» **TASK INSTRUCTIONS**: Below are the records; give again exactly the line with "Política de cookies (107, 2511)", the line with "Qué es la responsabilidad", and each line that lies between them, and nothing besides.

» **THE DATA**:
· · ·
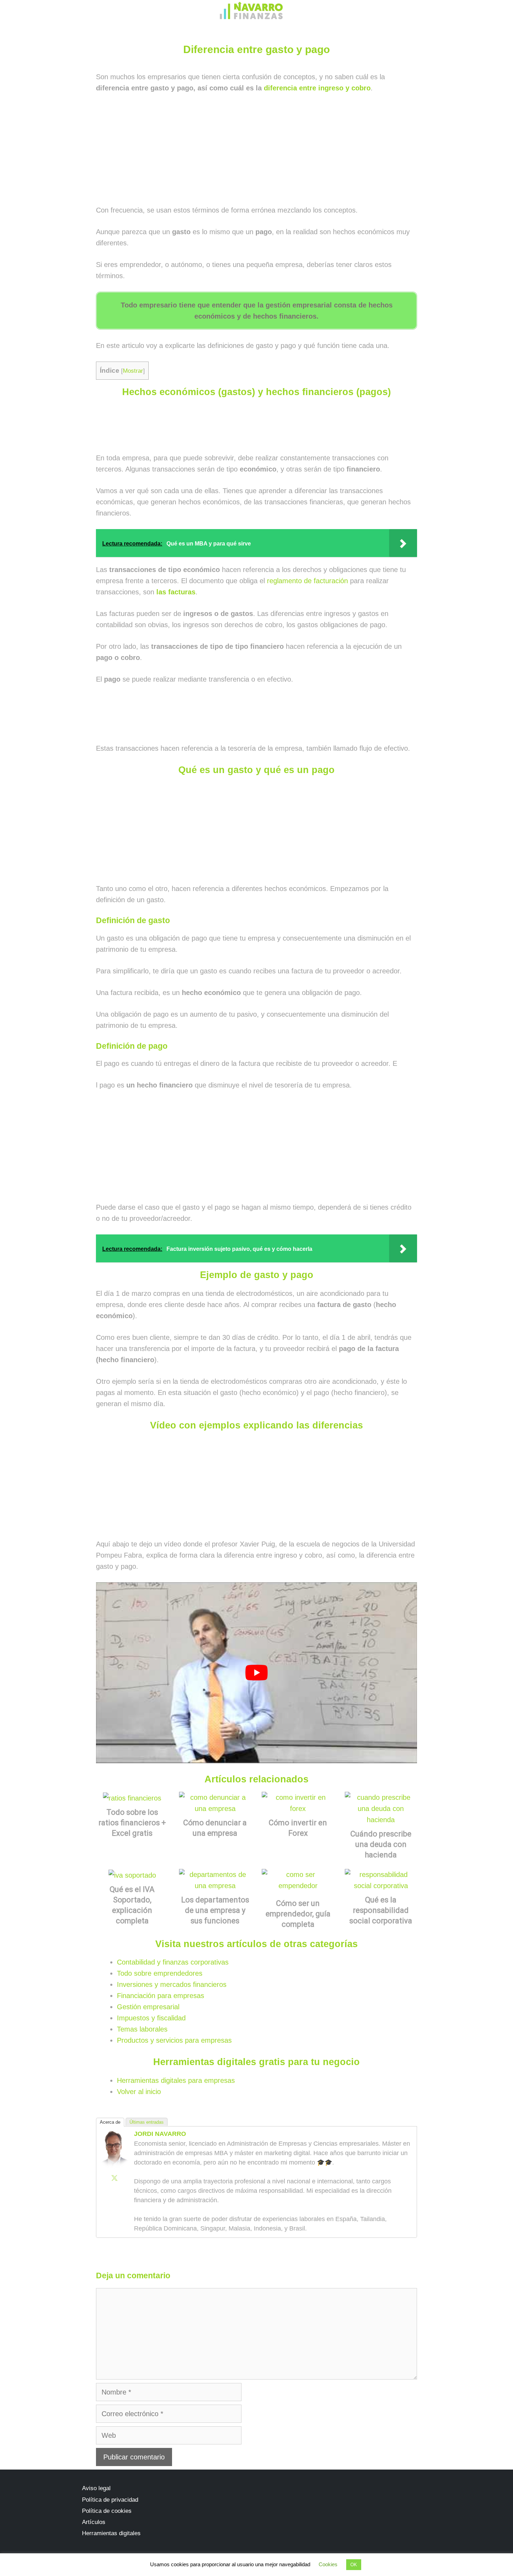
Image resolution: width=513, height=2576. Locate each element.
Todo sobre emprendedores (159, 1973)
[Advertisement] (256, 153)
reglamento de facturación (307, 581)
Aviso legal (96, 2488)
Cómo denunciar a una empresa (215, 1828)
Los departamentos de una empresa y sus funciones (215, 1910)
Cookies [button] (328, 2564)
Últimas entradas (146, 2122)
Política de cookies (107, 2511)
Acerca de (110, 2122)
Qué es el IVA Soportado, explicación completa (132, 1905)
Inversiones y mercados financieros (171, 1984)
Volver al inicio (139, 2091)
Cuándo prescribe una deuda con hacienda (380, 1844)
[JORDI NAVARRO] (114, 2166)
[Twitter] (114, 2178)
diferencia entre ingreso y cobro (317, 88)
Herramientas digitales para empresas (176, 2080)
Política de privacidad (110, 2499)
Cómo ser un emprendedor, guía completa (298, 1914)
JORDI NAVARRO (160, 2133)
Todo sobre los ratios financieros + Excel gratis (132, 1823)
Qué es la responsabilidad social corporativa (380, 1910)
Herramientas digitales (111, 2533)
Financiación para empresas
· · ·
» **REPLY TO THE TASK**:
Política de cookies (107, 2511)
Acerca de (110, 2122)
Qué es el IVA Soportado, explicación completa (132, 1905)
Inversiones y mercados financieros (171, 1984)
Volver al inicio (139, 2091)
Cuándo prescribe una deuda con hacienda (380, 1844)
[JORDI NAVARRO] (114, 2166)
[Twitter] (114, 2178)
diferencia entre ingreso y cobro (317, 88)
Herramientas digitales para empresas (176, 2080)
Política de privacidad (110, 2499)
Cómo ser un emprendedor, guía completa (298, 1914)
JORDI NAVARRO (160, 2133)
Todo sobre los ratios financieros + Excel gratis (132, 1823)
Qué es la responsabilidad social corporativa (380, 1910)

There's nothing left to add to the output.